ProjectPlutus—I just love this name PPCOI

3. AI-driven decentralized applications (dApps)

AI-driven dApps are a promising yet still nascent area within the DeFAI space. These are fully decentralized applications that integrate AI or AI agents to enhance functionality, automation, and user experience. While this field is still in its early stages, some ecosystems and projects have started to stand out.

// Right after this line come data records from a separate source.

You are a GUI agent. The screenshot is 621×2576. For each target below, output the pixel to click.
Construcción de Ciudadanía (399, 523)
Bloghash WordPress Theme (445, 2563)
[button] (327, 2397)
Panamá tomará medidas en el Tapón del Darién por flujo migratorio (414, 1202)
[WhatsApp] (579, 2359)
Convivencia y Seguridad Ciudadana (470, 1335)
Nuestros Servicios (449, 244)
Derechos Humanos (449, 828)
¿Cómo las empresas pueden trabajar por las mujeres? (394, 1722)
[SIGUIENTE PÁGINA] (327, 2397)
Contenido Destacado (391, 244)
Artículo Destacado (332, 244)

In this space, modenetwork is a very active ecosystem, designed to attract high-tech AI x DeFi developers as a Layer 2 network. Mode serves as a base for multiple teams working to develop cutting-edge AI-driven applications:

·ARMA: Autonomous stablecoin mining tailored to user preferences, developed by gizatechxyz.

·Modius: Autonomous agent powered by autonolas, mining Balancer LP.

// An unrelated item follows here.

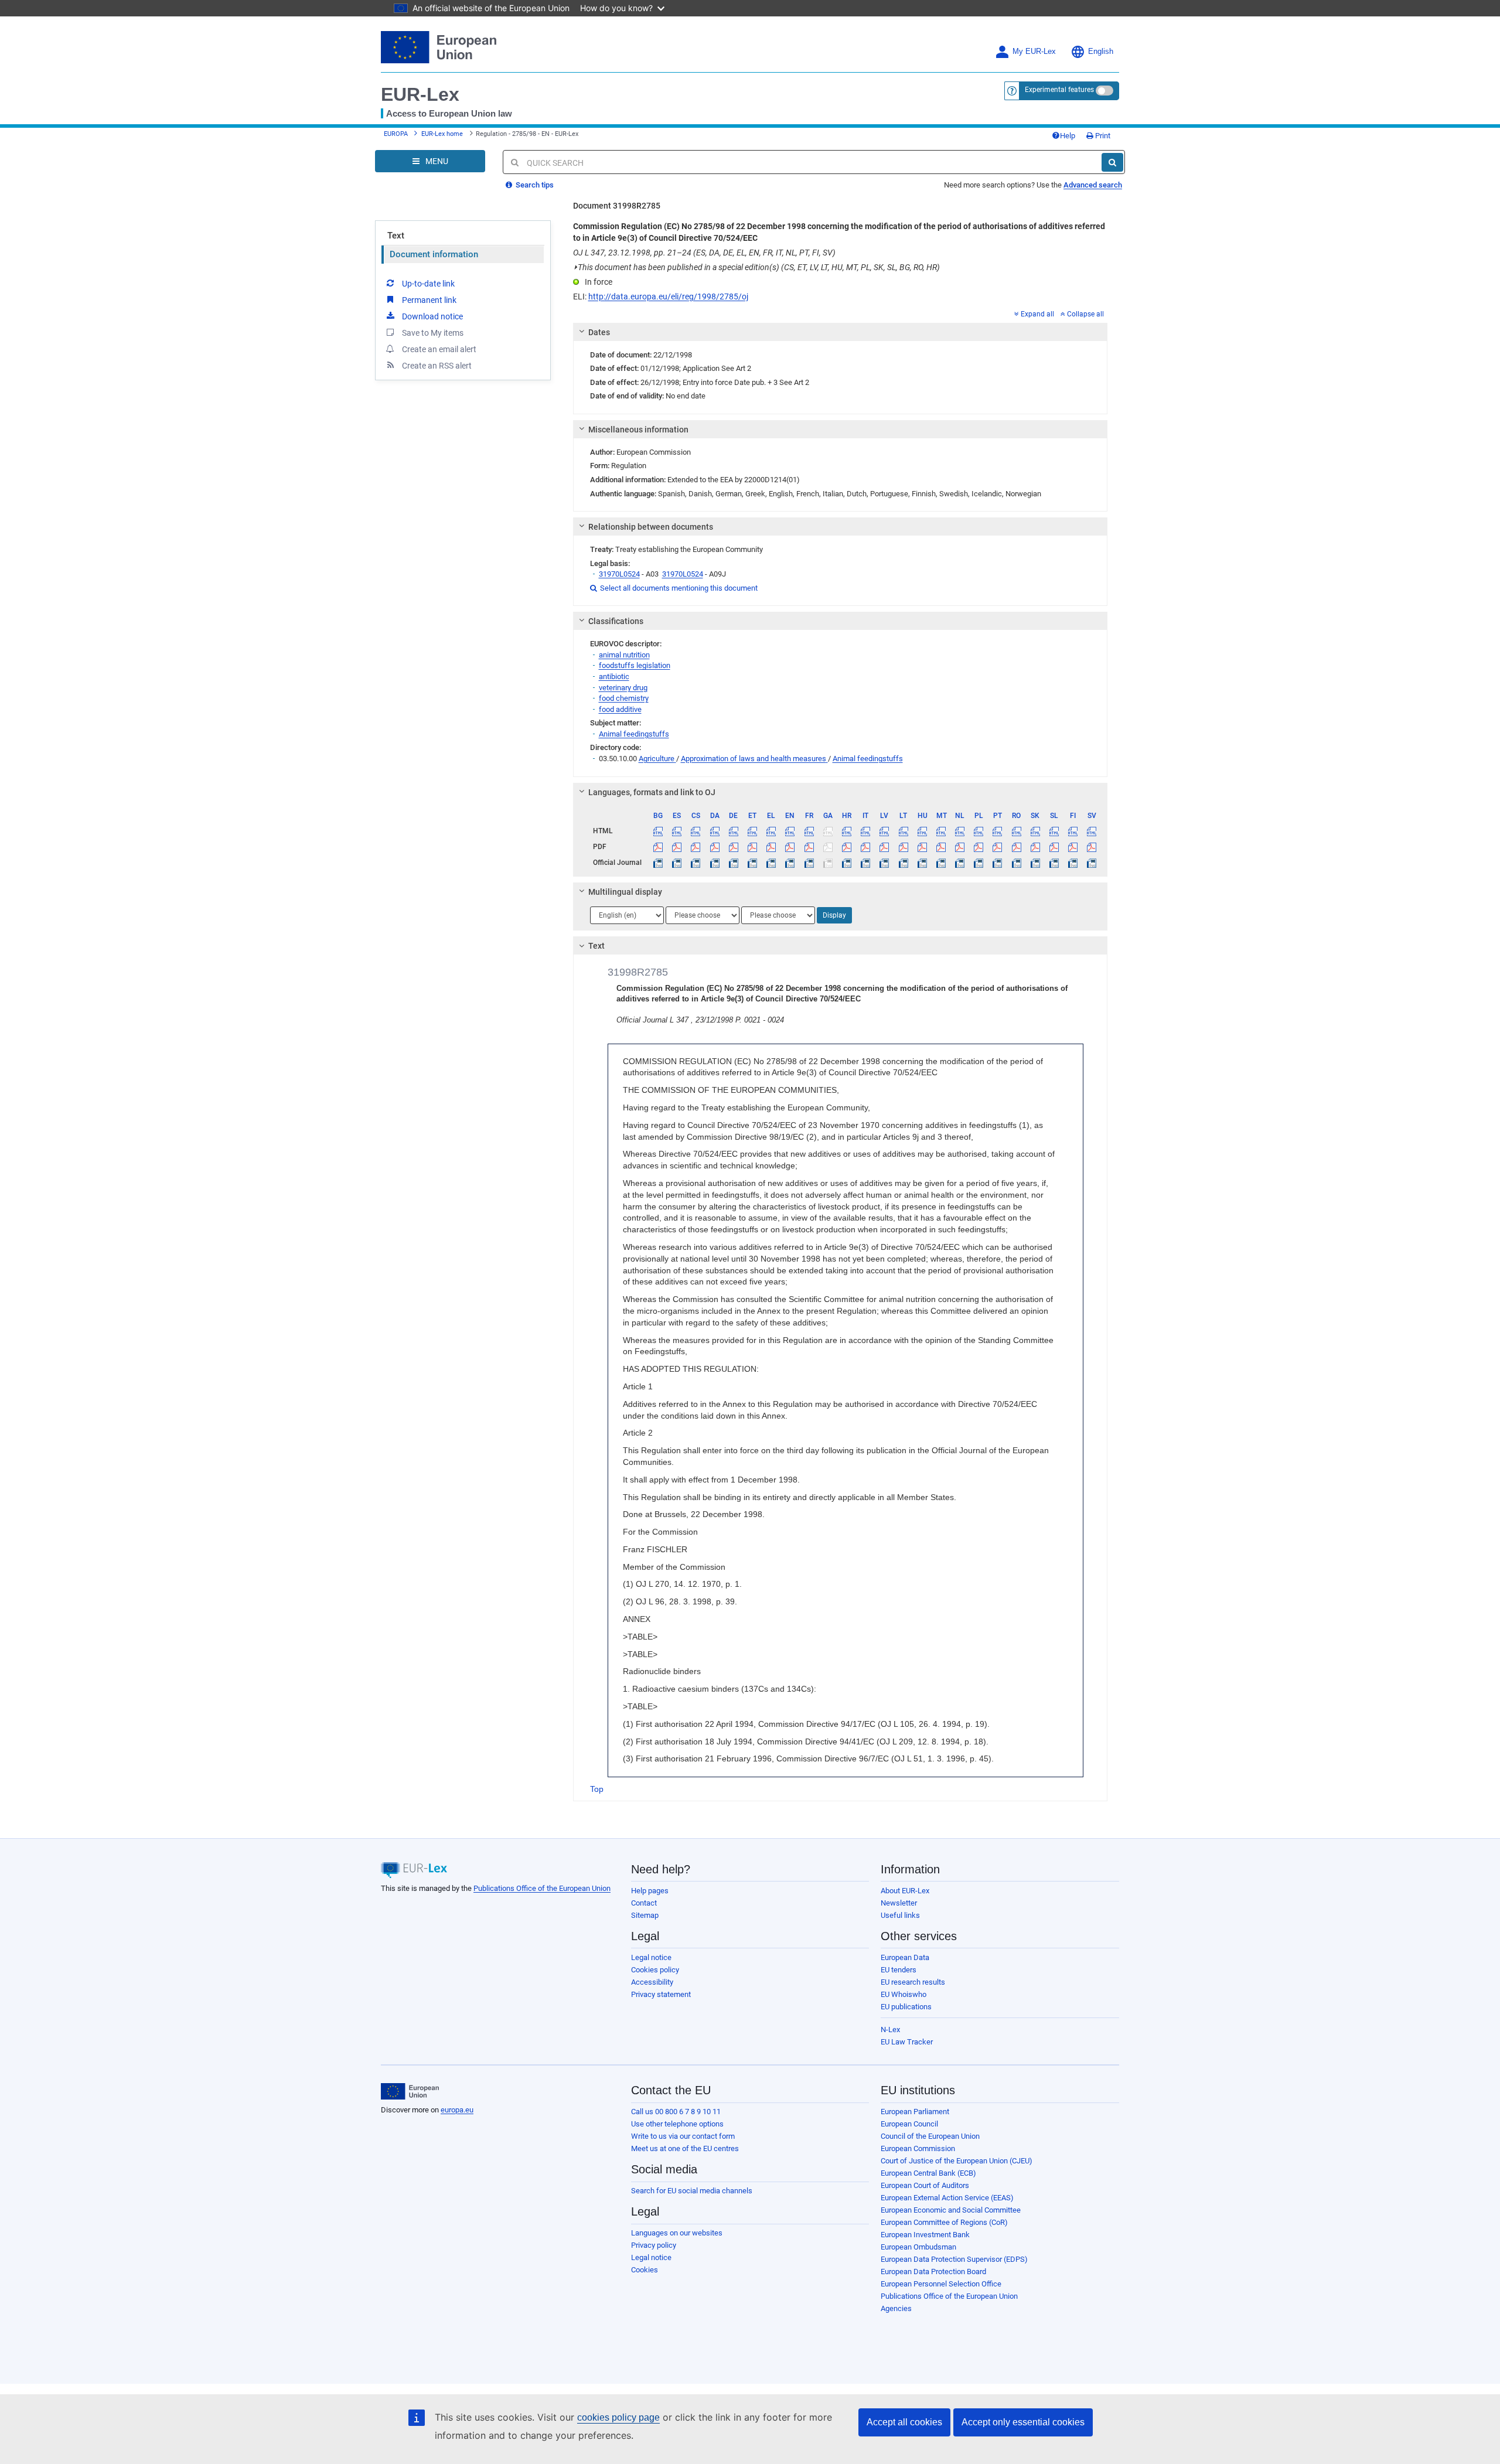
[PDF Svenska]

·Amplifi Lending Agents: Developed by Amplifi Fi, these agents integrate with IroncladFinance to automatically swap assets, lend on Ironclad, and maximize returns through automated rebalancing.

At the core of this ecosystem is MODE, the native token. Holders can stake MODE to earn veMODE, which provides access to airdrops from AI agents, whitelist access to projects, and additional ecosystem benefits. Mode is positioning itself as the center of AI x DeFi innovation, with its influence expected to grow significantly by 2025.

Additionally, danielesesta has garnered significant attention with his DeFAI theory via HeyAnonai. He announced that HeyAnon is developing the following:

·Abstraction Layer as a DeFi interface

·DeFi agents for autonomous trade execution

·Research and communication agents for acquiring, filtering, and interpreting relevant data

The market has reacted enthusiastically, with the market capitalization of ANON tokens soaring from $10 million to $130 million. Daniele seems to be bringing back the excitement of TIME Wonderland, but this time with a stronger foundation and clearer vision.

In addition to these two ecosystems, many teams are building their own AI-driven decentralized applications. Once major ecosystems form around them, I will share more information in the future.

Final Thoughts

DeFAI is changing DeFi by making it smarter, simpler, and more accessible. As the abstraction layer simplifies user interactions, autonomous trading agents manage portfolios, and AI-driven dApps optimize use cases, we are witnessing the dawn of a new era.

Rather than saying the summer of 2020 was DeFi's summer, it would be more accurate to say that 2025 will be the summer of DeFAI.